Raphaël et sa bande sont les rois de Sète : vol à la tire, car-jacking et pickpockets, ils excellent dans toutes les disciplines pratiquées sur les trottoirs de la ville. Chaque jour, ils s’entraînent à scruter les rues à la recherche des victimes idéales et à décharger les camionnettes d’objets volés aussi vite que possible. Dans cette existence de dangers et de liberté, il importe d’être toujours aux aguets. Pas question de se relâcher même pour les beaux yeux d’une fille, comme la colocataire de Raphaël, Émilie (la Belge Léone François).

Avec Kevin, son fidèle "lieutenant" (Darren Muselet vu dans Hors Normes), Raphaël forme un duo de voleurs efficaces, "invisibles", qui bluffent les ados du quartier dont certains rêvent d’intégrer la bande. Mais Kevin voudrait monter leur business d’un cran, dans les gains comme dans les risques, et entrer ainsi "dans la cour des grands", ceux qui règnent sur Marseille. Raphaël, lui, veut garder les deux pieds sur terre, car il se sent responsable de son père à la dérive.

La bourse ou l’amour

Jeunesse sauvage propose une belle histoire d’amour filial entre un jeune voyou et son père (l’acteur de théâtre Jérôme Bidaux), SDF mentalement perturbé. Après 25 années passées à trimer sur les quais, l’homme a été licencié et dort aujourd’hui à la rue. Orphelin de mère, Raphaël fait tout ce qu’il peut pour empêcher son paternel de sombrer et pour tenter même de le réinsérer, mais difficile de lui faire quitter sa vie d’ermite.

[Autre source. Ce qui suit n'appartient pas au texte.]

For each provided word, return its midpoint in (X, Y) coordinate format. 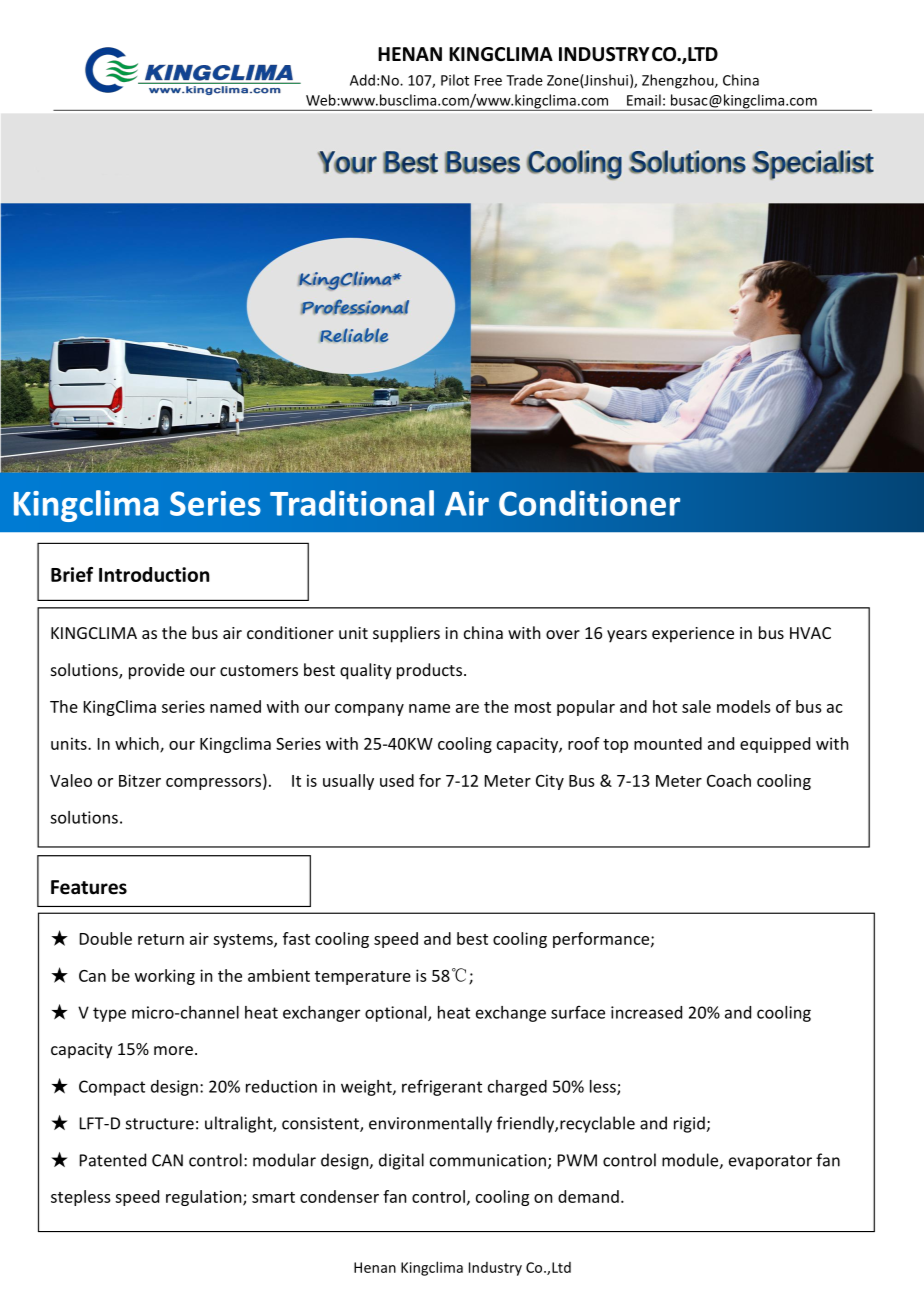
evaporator (770, 1162)
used (397, 780)
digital (401, 1161)
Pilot (455, 80)
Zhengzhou (679, 81)
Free (488, 80)
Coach (729, 780)
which (138, 744)
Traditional (352, 503)
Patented (113, 1160)
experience (693, 635)
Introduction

Pablo Cobo, impressionnant de maîtrise en leader magnétique, offre ses traits d’ange rédempteur au premier long métrage de Frédéric Carpentier. Cette Jeunesse sauvage est celle de la débrouille et de la petite délinquance, des quartiers du port de Sète où, malgré un soleil triomphant et une lumière onirique, l’horizon semble bouché. Et où certains jeunes sont tentés d’imposer leur loi dans la cité qui les rejette mais les a vus naître.

Cette histoire, inspirée de faits réels, colle à la vie de ses interprètes puisque Frédéric Carpentier l’a imaginée à la suite d’ateliers de cinéma donnés, dans diverses cités ou quartiers difficiles, à des jeunes en rupture de ban. Nombre de ceux qui apparaissent à l’écran aux côtés des comédiens jeunes ou confirmés, rejouent des morceaux de leur propre vie.

Malgré une fin prévisible et quelques passages trop balisés, Jeunesse sauvage parvient à imposer sa petite bande magnétique et syncopée.

Jeunesse sauvage Drame urbain De Frédéric Carpentier Scénario Frédéric Carpentier Avec Pablo Cobo, Darren Muselet, Léone François, Jérome Bidaux Durée 1h20.